Jesus gave this instruction on friendship and love to his disciples. Like the disciples, we too have been chosen to hear the gospel message and can be called friends of Jesus. If we accept the challenge of Jesus to be his friend then we must take action and demonstrate our commitment.

1. What does Jesus expect us to do if we want to be his friend?
2. How was Jesus an example to us of how to be a true friend?
3. Jesus does not require all of us to lay down our life for our friends. What sort of sacrifice does he ask us to make?

Friendship with Jesus will give us stability and direction in our lives. It also means we must turn our back on what the world has to offer. James tells us that we must not be a friend of the world.

You adulterous people, don’t you know that friendship with the world is hatred toward God? Anyone who chooses to be a friend of the world becomes an enemy of God. (James 4:4)

This passage makes it very clear that it is not possible to have a foot in both camps.

How to choose friends
Choosing a friend should not simply be a matter of whether we like someone’s personality or appearance. The Bible teaches us to discern between a good friend and a bad friend, because friends can affect our behaviour and change our beliefs. From God’s point of view the most important issue is not personality or appearance but whether our friend is a good influence on us.

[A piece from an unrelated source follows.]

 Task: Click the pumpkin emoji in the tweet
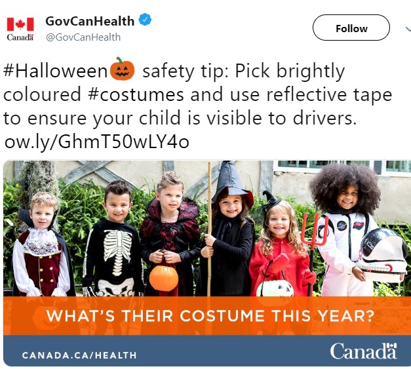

Befriend a person whose godly attitude and actions you admire and can learn from.

We are advised to be cautious when choosing a friend because of the risk of being led astray.

A righteous man is cautious in friendship, but the way of the wicked leads them astray. (Proverbs 12:26)

Paul also gives a warning about being led astray by friends.

Do not be misled: “Bad company corrupts good character.” Come back to your senses as you ought, and stop sinning; for there are some who are ignorant of God-I say this to your shame. (1 Corinthians 15:33-34)
According to this passage, what is the effect of bad company?
What was the effect on the Corinthians?

Proverbs 27:17 describes the positive effect that friends can have on each other. In the same way that “iron sharpens iron”, friends can influence and develop each other’s characters for the better. Psalm 119:63 instructs us to be a friend to all those who fear God and follow his precepts.

As well as choosing friends who will be a good influence on you, you should also consider your influence on your friends. You can have a great effect on your friends, helping them and supporting them. Befriend a lonely person or a person who needs encouraging and support.

How to be a true friend
show unconditional love   Pro 17:17   be loyal   Pro 18:24
show self sacrificial love   Jn 15:12-13; Php 2:2-4   give encouragement   1 Th 5:11
give wise advice   Pro 27:9   provide support during adversity   Ecc 4:9-10
rebuke   Lk 17:3; Pro 27:6; Psa 141:5   show forgiveness   Pro 17:9

Developing close friendships
We can only really become close to someone when we get along well with them and share similar interests, goals and desires. The first thing to look for is compatibility in the area of religious beliefs and moral standards. Paul instructs believers to refrain from close friendships where this compatibility is missing.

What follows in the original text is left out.